(Extracted data entries)
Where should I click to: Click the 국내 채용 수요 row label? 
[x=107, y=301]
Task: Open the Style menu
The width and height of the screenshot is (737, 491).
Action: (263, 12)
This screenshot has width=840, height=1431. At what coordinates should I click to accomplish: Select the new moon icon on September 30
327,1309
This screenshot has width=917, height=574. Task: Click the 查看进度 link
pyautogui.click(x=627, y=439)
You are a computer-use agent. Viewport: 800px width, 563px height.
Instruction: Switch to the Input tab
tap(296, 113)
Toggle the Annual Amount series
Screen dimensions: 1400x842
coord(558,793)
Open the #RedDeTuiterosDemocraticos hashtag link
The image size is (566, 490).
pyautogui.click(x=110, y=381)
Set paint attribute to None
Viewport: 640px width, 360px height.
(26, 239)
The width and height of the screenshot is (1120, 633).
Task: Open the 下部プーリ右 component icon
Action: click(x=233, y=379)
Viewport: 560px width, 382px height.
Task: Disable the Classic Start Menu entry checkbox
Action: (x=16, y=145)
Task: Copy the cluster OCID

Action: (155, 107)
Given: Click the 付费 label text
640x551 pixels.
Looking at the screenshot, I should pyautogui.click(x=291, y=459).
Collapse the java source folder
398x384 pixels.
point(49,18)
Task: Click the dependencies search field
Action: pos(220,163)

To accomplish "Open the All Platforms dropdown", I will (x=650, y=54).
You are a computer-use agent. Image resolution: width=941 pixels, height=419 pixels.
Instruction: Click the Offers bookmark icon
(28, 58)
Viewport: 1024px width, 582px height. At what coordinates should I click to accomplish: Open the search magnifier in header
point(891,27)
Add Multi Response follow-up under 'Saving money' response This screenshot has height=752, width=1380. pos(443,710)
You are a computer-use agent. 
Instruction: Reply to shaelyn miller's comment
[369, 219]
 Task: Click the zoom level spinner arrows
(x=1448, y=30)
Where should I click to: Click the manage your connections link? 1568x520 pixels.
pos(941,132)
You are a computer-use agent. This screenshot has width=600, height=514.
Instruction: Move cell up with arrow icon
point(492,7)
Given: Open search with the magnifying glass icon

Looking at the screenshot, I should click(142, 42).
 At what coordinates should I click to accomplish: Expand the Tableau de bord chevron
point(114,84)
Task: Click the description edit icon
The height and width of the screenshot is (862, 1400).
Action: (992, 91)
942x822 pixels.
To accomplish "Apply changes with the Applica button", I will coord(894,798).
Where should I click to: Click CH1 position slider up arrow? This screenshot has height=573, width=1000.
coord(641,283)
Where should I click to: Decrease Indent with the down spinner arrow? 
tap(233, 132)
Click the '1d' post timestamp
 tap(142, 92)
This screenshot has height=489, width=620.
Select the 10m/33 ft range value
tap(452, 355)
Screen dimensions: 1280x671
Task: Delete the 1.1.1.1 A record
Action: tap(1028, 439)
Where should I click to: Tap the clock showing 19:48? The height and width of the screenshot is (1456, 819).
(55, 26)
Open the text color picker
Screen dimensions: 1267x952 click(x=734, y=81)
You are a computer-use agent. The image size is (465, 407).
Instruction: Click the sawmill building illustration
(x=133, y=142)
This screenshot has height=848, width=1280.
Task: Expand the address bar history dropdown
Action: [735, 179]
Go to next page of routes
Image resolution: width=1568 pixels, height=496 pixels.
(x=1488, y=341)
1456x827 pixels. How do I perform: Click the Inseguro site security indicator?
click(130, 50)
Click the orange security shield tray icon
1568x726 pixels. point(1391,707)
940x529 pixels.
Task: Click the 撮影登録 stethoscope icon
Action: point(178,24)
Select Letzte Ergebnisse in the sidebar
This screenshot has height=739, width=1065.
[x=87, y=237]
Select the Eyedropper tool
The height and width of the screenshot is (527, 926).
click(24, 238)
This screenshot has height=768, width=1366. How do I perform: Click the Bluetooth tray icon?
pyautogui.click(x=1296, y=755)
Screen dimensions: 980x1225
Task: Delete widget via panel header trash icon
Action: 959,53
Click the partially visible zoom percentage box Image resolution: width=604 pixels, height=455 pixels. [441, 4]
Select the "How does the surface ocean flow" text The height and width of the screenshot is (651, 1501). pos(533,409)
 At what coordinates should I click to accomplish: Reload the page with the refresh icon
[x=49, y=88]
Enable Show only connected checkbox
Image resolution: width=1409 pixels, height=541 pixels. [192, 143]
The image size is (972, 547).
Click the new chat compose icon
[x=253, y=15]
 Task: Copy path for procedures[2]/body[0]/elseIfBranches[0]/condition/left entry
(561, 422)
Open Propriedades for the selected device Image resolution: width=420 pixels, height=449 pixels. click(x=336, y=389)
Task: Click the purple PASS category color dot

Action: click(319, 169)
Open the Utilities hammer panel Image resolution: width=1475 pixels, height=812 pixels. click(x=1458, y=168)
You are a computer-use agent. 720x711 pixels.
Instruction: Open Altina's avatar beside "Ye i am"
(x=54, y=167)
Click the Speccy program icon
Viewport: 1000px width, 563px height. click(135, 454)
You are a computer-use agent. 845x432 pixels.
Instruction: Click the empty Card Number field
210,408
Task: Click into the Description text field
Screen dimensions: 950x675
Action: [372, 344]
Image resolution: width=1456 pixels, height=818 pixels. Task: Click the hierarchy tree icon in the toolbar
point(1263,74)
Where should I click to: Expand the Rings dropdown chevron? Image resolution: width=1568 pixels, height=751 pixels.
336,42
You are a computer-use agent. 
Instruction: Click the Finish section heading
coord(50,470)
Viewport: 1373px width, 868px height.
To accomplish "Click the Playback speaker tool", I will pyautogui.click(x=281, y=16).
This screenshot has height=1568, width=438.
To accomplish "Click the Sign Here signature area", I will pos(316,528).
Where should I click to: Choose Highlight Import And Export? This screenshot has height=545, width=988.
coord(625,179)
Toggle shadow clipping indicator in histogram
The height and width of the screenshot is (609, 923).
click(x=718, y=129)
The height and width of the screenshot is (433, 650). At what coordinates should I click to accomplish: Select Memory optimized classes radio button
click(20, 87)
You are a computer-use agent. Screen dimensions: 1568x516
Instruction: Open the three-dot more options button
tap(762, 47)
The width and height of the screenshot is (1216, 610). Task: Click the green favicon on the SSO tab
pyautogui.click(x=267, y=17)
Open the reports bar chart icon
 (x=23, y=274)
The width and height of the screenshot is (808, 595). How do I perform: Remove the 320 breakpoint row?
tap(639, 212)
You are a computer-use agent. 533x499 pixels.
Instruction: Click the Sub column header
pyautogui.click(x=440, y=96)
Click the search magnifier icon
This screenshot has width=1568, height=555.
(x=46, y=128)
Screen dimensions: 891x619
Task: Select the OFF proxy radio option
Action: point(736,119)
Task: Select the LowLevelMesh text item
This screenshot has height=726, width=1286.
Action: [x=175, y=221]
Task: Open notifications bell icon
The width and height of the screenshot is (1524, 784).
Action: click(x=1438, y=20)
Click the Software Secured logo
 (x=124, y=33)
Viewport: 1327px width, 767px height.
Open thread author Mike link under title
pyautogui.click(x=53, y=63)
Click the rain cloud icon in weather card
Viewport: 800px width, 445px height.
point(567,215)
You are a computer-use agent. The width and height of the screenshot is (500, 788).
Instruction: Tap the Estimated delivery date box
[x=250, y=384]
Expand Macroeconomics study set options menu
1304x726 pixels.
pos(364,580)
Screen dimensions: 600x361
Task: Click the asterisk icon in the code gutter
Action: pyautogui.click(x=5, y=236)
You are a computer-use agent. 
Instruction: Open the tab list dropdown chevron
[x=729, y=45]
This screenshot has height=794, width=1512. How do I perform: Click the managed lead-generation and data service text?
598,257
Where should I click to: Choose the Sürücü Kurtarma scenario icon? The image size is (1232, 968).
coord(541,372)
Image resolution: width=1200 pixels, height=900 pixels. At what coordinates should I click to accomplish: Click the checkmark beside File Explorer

▶ [ACTIVITY] Among the lines above, repeat exactly those from the line with "This screenshot has height=489, width=620." to the line with "(651, 1501). pos(533,409)", counting both ends.

▶ [EXERCISE RESULT]
This screenshot has height=489, width=620.
Select the 10m/33 ft range value
tap(452, 355)
Screen dimensions: 1280x671
Task: Delete the 1.1.1.1 A record
Action: tap(1028, 439)
Where should I click to: Tap the clock showing 19:48? The height and width of the screenshot is (1456, 819).
(55, 26)
Open the text color picker
Screen dimensions: 1267x952 click(x=734, y=81)
You are a computer-use agent. The image size is (465, 407).
Instruction: Click the sawmill building illustration
(x=133, y=142)
This screenshot has height=848, width=1280.
Task: Expand the address bar history dropdown
Action: [735, 179]
Go to next page of routes
Image resolution: width=1568 pixels, height=496 pixels.
(x=1488, y=341)
1456x827 pixels. How do I perform: Click the Inseguro site security indicator?
click(130, 50)
Click the orange security shield tray icon
1568x726 pixels. point(1391,707)
940x529 pixels.
Task: Click the 撮影登録 stethoscope icon
Action: point(178,24)
Select Letzte Ergebnisse in the sidebar
This screenshot has height=739, width=1065.
[x=87, y=237]
Select the Eyedropper tool
The height and width of the screenshot is (527, 926).
click(24, 238)
This screenshot has height=768, width=1366. How do I perform: Click the Bluetooth tray icon?
pyautogui.click(x=1296, y=755)
Screen dimensions: 980x1225
Task: Delete widget via panel header trash icon
Action: 959,53
Click the partially visible zoom percentage box Image resolution: width=604 pixels, height=455 pixels. [441, 4]
Select the "How does the surface ocean flow" text The height and width of the screenshot is (651, 1501). pos(533,409)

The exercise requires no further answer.